In het nieuwste Filter-dossier, waarvan de gastredactie door Joke Daems en mijzelf werd gevoerd (2021)1, wordt de literaire vertaling op technologie betrokken. Het behoeft geen betoog dat de twee thema’s op gespannen voet staan. Ik kan me herinneren dat Brian Mossop, een vertaalwetenschapper maar vooral een ervaren vertaler met een indrukwekkende staat van dienst, rond het laatste fin de siècle schampere opmerkingen over de rol van technologie in het vertaalonderwijs plaatste:
So what are the general abilities to be taught at school? They are the abilities which take a long time to learn: text interpretation, composition of a coherent, readable and audience-tailored draft translation, research and checking, correcting.
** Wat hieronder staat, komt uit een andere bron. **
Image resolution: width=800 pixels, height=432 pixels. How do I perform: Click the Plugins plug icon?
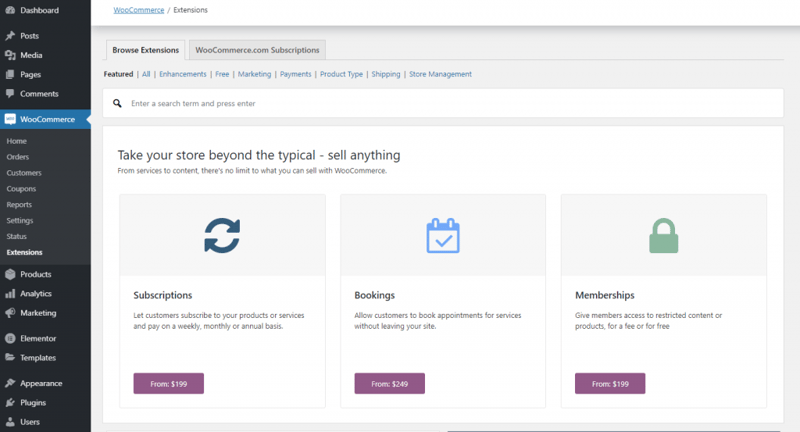(x=10, y=402)
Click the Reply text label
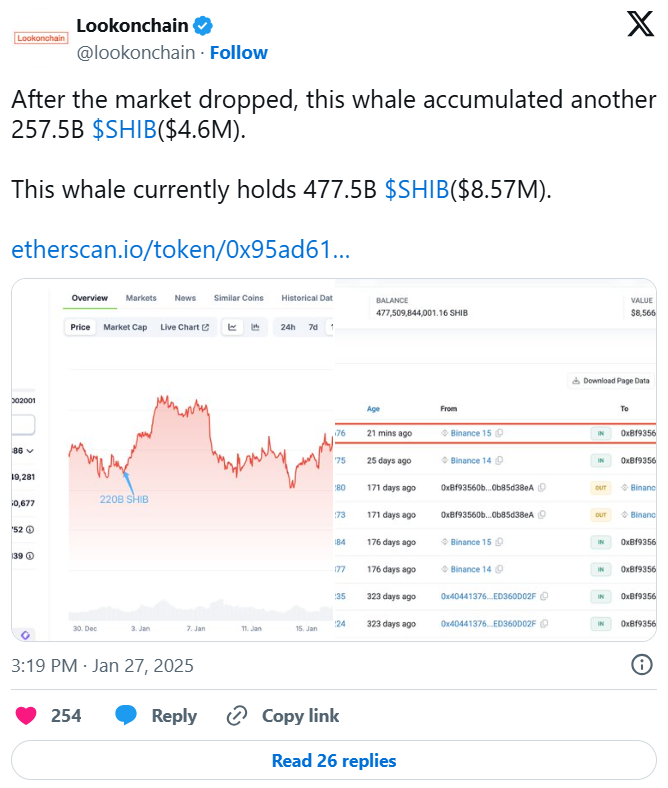The width and height of the screenshot is (668, 788). 174,716
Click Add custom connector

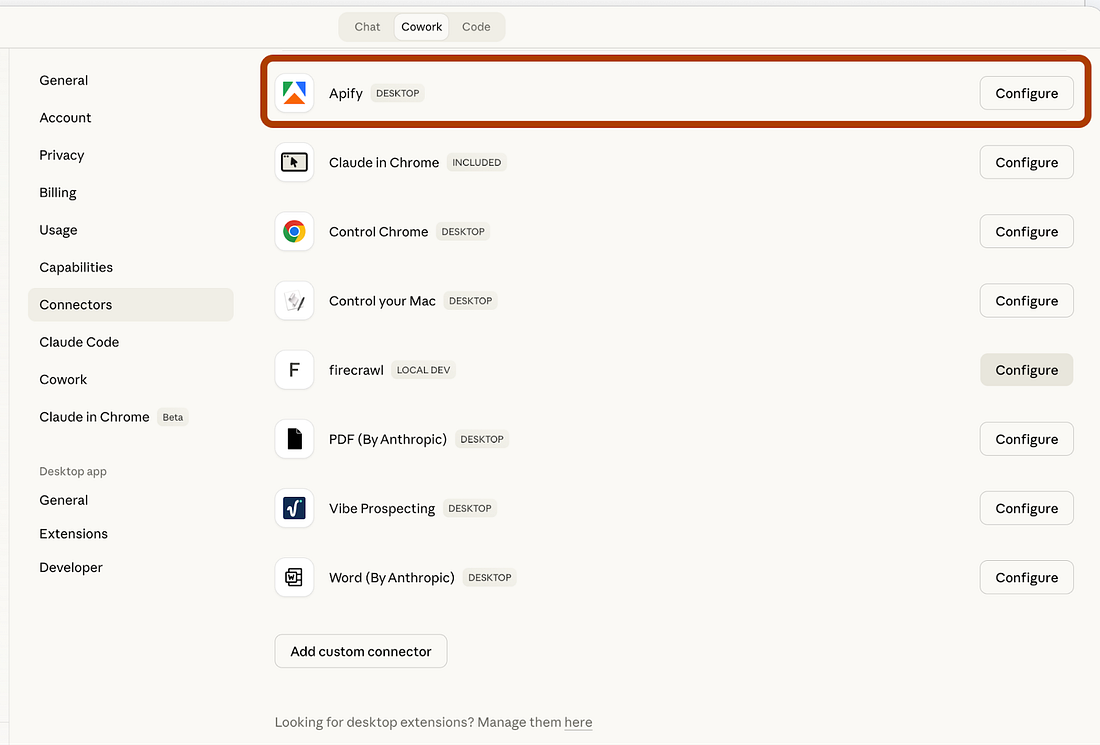coord(360,651)
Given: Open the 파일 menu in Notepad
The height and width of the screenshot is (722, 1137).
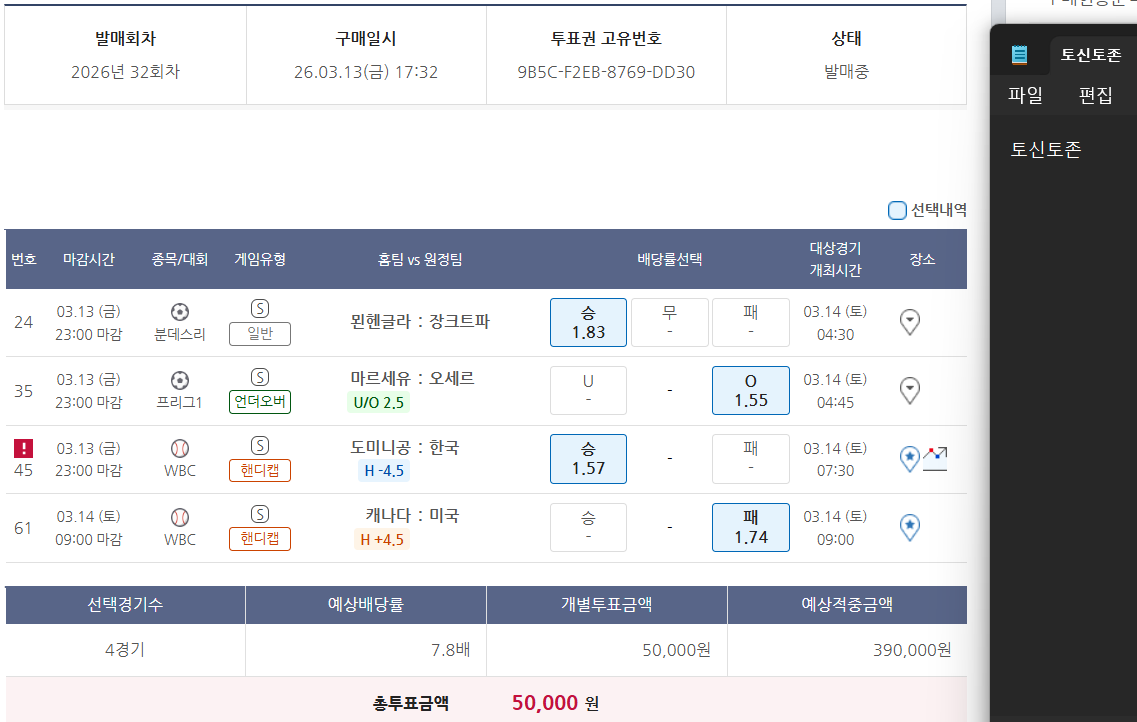Looking at the screenshot, I should [1025, 96].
But nowadays one constantly hears that what students really need are skills in document management, software localization, desktop publishing and the like. I say nonsense. If you cannot translate with pencil and paper, then you cannot translate with the latest information technology (2000, p. 20).
Ik kan me moeilijk aan de indruk onttrekken dat deze overtuiging nog bij veel vertalers en vertaaldocenten leeft. Wat mij betreft lijdt het ook geen twijfel dat er zonder een goede talenkennis niet van vertaalvaardigheid kan worden gesproken. De nadruk die in moderne vertaalcompetentiemodellen op technologische, persoonlijke en sociale vaardigheden wordt gelegd, is naar mijn mening soms wat overdreven. Toch lijkt het me gevaarlijk om door te slaan in het scepticisme. Als ik naar mijn eigen vertaal- en schrijfvaardigheid kijk, dan zou ik niet durven zeggen dat ik zonder technologische ondersteuning hetzelfde niveau zou aantikken.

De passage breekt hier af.